Welcome to Part 2 of the Connecting Rod Saga. Fortunately, installation of the second connecting rod was much easier than the first one. The photo below shows the connecting rod with the end cap connected and the screws attached.
The end cap must be removed to put it onto the horizontal arm shaft. At the top of the cap is an oil wick, which in Ms. Rusty’s case was all dried up and looked like a piece of lint stuck in the top hole. I applied quite a bit of sewing machine oil to the wick to moisten it and “fluff” it up. The photo below shows the cap as viewed from above so you can see the oil wick.
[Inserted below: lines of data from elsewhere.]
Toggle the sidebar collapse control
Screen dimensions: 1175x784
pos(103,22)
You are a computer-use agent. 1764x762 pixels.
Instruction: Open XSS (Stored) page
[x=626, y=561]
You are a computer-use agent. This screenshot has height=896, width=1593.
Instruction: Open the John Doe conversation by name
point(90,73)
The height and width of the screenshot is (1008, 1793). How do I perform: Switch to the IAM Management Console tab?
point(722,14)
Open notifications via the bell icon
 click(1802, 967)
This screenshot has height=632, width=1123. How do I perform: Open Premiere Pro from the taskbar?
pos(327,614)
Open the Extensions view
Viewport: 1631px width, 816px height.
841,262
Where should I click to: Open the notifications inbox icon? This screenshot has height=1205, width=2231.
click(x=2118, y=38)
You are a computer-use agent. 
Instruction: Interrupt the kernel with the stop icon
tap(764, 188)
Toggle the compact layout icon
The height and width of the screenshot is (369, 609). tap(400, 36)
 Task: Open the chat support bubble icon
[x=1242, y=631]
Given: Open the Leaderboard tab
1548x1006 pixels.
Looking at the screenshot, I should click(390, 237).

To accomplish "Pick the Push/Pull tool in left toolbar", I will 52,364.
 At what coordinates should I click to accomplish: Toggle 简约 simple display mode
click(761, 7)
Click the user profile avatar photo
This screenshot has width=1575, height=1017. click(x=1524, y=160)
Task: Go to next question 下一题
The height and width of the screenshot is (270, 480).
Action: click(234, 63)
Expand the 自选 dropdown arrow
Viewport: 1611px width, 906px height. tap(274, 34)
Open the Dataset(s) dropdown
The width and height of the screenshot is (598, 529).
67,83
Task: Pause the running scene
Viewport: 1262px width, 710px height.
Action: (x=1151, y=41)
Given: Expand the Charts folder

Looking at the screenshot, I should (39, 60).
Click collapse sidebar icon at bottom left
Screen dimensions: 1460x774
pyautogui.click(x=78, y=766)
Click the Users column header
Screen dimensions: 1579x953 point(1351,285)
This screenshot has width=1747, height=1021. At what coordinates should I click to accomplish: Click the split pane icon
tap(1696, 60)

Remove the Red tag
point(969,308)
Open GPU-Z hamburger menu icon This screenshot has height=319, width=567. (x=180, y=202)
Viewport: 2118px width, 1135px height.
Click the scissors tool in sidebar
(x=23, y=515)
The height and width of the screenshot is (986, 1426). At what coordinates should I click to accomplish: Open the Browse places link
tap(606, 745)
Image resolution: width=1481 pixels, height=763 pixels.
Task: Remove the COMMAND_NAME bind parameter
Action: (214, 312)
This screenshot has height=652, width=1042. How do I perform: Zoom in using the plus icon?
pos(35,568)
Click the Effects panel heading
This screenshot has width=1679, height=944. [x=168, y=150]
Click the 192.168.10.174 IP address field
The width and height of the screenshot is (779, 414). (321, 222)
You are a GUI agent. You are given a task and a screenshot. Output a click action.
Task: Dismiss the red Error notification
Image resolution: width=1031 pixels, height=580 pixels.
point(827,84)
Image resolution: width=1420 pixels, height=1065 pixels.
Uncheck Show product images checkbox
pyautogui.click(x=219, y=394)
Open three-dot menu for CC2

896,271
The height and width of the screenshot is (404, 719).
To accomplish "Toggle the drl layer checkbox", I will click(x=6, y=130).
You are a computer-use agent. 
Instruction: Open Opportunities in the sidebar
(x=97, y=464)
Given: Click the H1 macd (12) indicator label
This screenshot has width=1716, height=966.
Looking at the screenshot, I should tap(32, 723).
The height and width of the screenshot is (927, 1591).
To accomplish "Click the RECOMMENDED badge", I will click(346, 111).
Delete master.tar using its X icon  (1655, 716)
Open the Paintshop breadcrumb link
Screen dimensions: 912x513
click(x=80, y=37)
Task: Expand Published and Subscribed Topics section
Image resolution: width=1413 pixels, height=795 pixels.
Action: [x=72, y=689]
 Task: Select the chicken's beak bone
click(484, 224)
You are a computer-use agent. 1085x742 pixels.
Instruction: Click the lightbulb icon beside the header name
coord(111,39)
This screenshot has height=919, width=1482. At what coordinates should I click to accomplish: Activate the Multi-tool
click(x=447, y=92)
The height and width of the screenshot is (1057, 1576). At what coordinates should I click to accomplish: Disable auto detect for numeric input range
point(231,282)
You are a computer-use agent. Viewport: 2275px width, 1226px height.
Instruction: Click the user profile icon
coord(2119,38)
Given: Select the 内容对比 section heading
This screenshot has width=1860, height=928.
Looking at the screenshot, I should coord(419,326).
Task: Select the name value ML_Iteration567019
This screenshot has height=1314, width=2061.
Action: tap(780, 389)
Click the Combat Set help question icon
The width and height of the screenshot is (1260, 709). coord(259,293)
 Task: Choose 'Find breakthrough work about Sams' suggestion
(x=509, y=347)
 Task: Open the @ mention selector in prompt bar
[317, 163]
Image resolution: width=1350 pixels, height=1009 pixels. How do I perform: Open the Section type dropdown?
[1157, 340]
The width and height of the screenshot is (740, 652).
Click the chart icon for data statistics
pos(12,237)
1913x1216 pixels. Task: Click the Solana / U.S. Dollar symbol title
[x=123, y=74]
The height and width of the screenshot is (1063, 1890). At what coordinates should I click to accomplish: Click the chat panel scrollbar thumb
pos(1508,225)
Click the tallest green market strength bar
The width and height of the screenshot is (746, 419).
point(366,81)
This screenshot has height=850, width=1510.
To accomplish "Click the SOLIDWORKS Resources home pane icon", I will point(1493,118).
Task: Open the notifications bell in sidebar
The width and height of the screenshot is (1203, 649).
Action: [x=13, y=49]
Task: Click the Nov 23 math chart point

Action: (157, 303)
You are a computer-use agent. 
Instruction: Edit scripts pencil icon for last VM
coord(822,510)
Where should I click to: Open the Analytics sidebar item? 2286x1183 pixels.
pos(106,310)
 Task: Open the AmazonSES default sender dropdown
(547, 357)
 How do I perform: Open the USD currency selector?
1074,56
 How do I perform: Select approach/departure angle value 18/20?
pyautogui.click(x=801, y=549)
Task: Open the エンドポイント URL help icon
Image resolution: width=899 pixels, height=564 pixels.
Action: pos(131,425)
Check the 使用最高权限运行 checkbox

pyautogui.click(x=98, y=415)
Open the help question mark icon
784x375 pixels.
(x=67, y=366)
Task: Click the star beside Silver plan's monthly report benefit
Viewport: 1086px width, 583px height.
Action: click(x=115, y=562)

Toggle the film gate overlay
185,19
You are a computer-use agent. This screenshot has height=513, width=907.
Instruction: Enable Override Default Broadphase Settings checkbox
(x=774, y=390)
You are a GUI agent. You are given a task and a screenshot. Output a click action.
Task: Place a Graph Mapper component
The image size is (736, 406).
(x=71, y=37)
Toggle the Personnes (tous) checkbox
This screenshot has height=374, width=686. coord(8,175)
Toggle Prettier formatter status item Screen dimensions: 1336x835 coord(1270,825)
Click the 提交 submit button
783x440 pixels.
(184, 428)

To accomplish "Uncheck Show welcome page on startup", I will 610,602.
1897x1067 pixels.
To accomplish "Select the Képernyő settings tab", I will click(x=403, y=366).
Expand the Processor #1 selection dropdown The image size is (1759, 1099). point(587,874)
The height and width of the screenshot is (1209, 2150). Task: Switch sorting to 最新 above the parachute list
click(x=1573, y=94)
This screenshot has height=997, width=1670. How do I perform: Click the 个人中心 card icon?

The other end of the connecting rod has a taper hole. It is important to note which end the taper faces before inserting it into the machine. The wide end of the taper hole should be facing the balance wheel end of the machine. In the photos below, the wide end is facing up in the left photo, while in the right photo, the wide end is on the left side of the rod.
After putting the rod up into the machine, the cap needs to be placed on top of the rod. It is important that the cap be placed on in the same position as it was prior to removal. One way to tell if you have it on correctly is that there is a score-mark on one side of the rod and cap (see left photo below). Another way you can tell you have it on incorrectly is that the rod will bind on the arm shaft as it rotates. The cap screws can be tightened through the top of the machine as shown in the photo on the right below. It is easier than it sounds, and definitely easier than attaching the fork rod from last time!
The last step is to rotate the horizontal arm shaft by hand to check if everything turns smoothly and nothing binds. Also check to make sure there isn’t excess play in the capped connecting rod. The photo below shows both rods installed as viewed from the rear of the machine. The forked rod is on the left and the capped rod on the right.